### Your objective
Rewrite the listing below with every "computer-use agent" changed to "screen-navigation assistant" and nothing else altered. Leave out the pictures.

### Data for this task
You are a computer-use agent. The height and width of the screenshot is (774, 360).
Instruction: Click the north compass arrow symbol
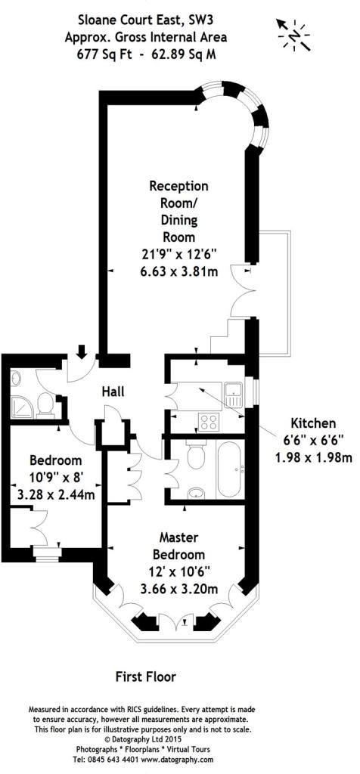click(x=293, y=35)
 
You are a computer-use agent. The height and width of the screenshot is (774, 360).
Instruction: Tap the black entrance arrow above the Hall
click(x=82, y=351)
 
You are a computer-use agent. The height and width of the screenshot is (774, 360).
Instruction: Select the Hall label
click(x=113, y=392)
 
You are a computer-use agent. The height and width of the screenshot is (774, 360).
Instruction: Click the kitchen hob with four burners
click(x=209, y=422)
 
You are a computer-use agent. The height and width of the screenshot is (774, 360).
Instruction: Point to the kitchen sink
click(x=233, y=395)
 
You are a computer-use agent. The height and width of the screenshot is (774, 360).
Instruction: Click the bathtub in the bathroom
click(x=229, y=469)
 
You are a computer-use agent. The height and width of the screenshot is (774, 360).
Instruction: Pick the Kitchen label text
click(x=312, y=423)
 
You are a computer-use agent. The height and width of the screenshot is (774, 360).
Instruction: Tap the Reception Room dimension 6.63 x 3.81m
click(x=178, y=271)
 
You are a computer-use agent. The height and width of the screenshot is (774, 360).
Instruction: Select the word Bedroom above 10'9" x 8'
click(x=55, y=460)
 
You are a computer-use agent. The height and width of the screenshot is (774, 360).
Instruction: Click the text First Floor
click(x=146, y=676)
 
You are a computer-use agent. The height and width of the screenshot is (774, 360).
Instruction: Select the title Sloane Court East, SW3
click(x=146, y=20)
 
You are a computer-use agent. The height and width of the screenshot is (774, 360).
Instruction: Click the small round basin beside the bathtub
click(x=197, y=491)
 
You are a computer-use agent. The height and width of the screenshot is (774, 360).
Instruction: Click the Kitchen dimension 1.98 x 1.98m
click(x=313, y=458)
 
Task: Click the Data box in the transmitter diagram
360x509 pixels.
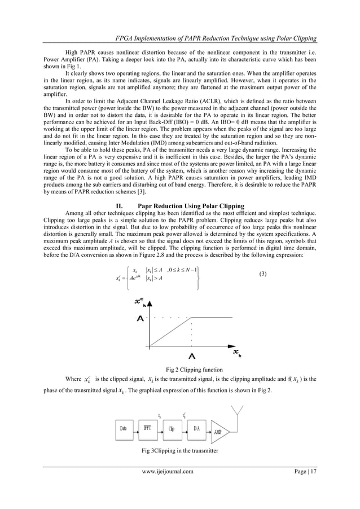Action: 123,428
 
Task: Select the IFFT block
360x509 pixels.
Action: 150,428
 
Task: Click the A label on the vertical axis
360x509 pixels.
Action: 140,318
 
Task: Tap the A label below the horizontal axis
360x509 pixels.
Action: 192,356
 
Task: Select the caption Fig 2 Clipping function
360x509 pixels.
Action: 179,370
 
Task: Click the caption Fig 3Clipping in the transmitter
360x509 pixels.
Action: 179,451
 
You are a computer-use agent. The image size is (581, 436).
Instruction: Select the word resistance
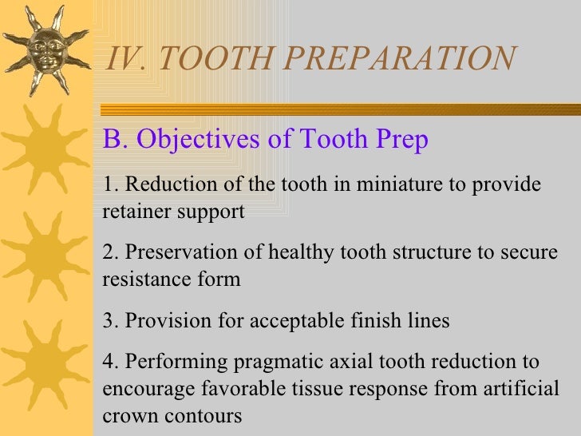pyautogui.click(x=140, y=279)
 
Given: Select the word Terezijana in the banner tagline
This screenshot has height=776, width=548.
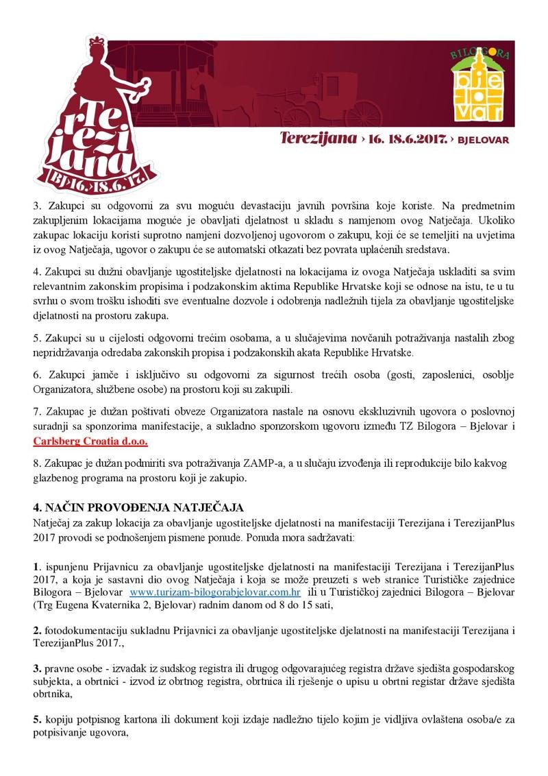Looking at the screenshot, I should pyautogui.click(x=318, y=138).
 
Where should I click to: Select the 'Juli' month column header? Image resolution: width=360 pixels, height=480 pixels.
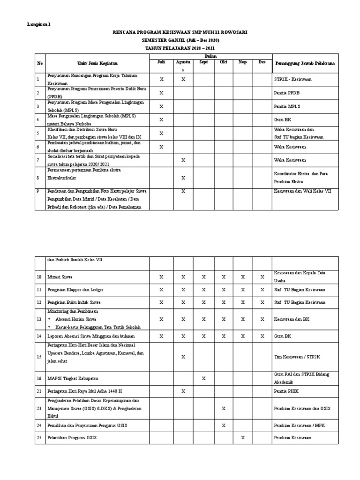click(x=161, y=61)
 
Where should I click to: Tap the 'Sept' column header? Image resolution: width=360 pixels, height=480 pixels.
click(x=203, y=61)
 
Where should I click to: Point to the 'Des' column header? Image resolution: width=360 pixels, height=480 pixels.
click(x=262, y=61)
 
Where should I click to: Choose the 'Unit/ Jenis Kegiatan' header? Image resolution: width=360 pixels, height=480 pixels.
click(x=98, y=63)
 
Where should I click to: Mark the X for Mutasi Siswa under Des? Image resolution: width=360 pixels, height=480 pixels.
click(x=262, y=277)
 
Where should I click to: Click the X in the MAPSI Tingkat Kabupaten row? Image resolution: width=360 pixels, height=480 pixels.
click(x=203, y=378)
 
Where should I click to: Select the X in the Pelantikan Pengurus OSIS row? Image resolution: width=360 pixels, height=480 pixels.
click(x=243, y=437)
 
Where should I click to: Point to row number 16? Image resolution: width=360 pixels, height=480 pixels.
click(x=39, y=378)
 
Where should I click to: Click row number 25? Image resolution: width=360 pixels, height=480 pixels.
click(x=39, y=437)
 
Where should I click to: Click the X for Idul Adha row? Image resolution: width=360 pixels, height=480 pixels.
click(x=183, y=390)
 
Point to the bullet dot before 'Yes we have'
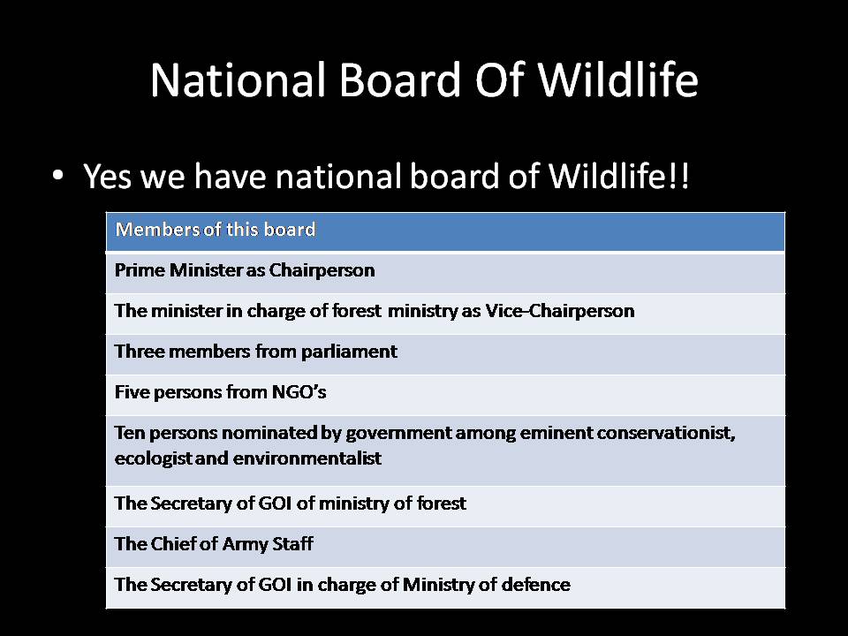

### Response to the exercise
You are a screen-navigation assistant. The height and width of the screenshot is (774, 360).
Instruction: Click the north compass arrow symbol
click(x=293, y=35)
 
You are a screen-navigation assistant. The height and width of the screenshot is (774, 360).
Instruction: Tap the black entrance arrow above the Hall
click(x=82, y=351)
 
You are a screen-navigation assistant. The height and width of the screenshot is (774, 360).
Instruction: Select the Hall label
click(x=113, y=392)
 
You are a screen-navigation assistant. The height and width of the screenshot is (774, 360).
Instruction: Click the kitchen hob with four burners
click(x=209, y=422)
 
You are a screen-navigation assistant. The height and width of the screenshot is (774, 360).
Instruction: Point to the kitchen sink
click(x=233, y=395)
 
You are a screen-navigation assistant. The height and width of the screenshot is (774, 360).
Instruction: Click the bathtub in the bathroom
click(x=229, y=469)
 
You are a screen-navigation assistant. The height and width of the screenshot is (774, 360).
Instruction: Pick the Kitchen label text
click(x=312, y=423)
 
You are a screen-navigation assistant. The height and width of the screenshot is (774, 360).
Instruction: Tap the Reception Room dimension 6.63 x 3.81m
click(x=178, y=271)
 
You are a screen-navigation assistant. The height and width of the screenshot is (774, 360).
Instruction: Select the word Bedroom above 10'9" x 8'
click(x=55, y=460)
 
You are a screen-navigation assistant. The height and width of the screenshot is (774, 360).
Instruction: Click the text First Floor
click(x=146, y=676)
 
You are a screen-navigation assistant. The height and width of the screenshot is (774, 360).
Instruction: Select the title Sloane Court East, SW3
click(x=146, y=20)
 
You are a screen-navigation assistant. The height and width of the screenshot is (774, 360).
Instruction: Click the small round basin beside the bathtub
click(x=197, y=491)
 
You are a screen-navigation assistant. The height and width of the screenshot is (774, 360).
Instruction: Click the Kitchen dimension 1.98 x 1.98m
click(x=313, y=458)
 
Task: Click the Data box in the transmitter diagram
360x509 pixels.
Action: 123,428
 
Task: Select the IFFT block
360x509 pixels.
Action: 150,428
 
Task: Click the A label on the vertical axis
360x509 pixels.
Action: 140,318
 
Task: Tap the A label below the horizontal axis
360x509 pixels.
Action: 192,356
 
Task: Select the caption Fig 2 Clipping function
360x509 pixels.
Action: 179,370
 
Task: Click the caption Fig 3Clipping in the transmitter
360x509 pixels.
Action: 179,451
 
You are a screen-navigation assistant. The image size is (581, 436).
Instruction: Select the word resistance
pyautogui.click(x=140, y=279)
 
Given: Select the word Terezijana in the banner tagline
This screenshot has height=776, width=548.
Looking at the screenshot, I should pyautogui.click(x=318, y=138).
 
Where should I click to: Select the 'Juli' month column header? Image resolution: width=360 pixels, height=480 pixels.
click(x=161, y=61)
 
Where should I click to: Tap the 'Sept' column header? Image resolution: width=360 pixels, height=480 pixels.
click(x=203, y=61)
 
Where should I click to: Point to the 'Des' column header? Image resolution: width=360 pixels, height=480 pixels.
click(x=262, y=61)
 
Where should I click to: Choose the 'Unit/ Jenis Kegiatan' header? Image resolution: width=360 pixels, height=480 pixels.
click(x=98, y=63)
 
Where should I click to: Mark the X for Mutasi Siswa under Des? Image resolution: width=360 pixels, height=480 pixels.
click(x=262, y=277)
 
Where should I click to: Click the X in the MAPSI Tingkat Kabupaten row? Image resolution: width=360 pixels, height=480 pixels.
click(x=203, y=378)
 
Where should I click to: Select the X in the Pelantikan Pengurus OSIS row? Image resolution: width=360 pixels, height=480 pixels.
click(x=243, y=437)
 
Where should I click to: Point to row number 16? Image resolution: width=360 pixels, height=480 pixels.
click(x=39, y=378)
 
Where should I click to: Click row number 25? Image resolution: width=360 pixels, height=480 pixels.
click(x=39, y=437)
 
Where should I click to: Click the X for Idul Adha row? Image resolution: width=360 pixels, height=480 pixels.
click(x=183, y=390)
 
Point to the bullet dot before 'Yes we have'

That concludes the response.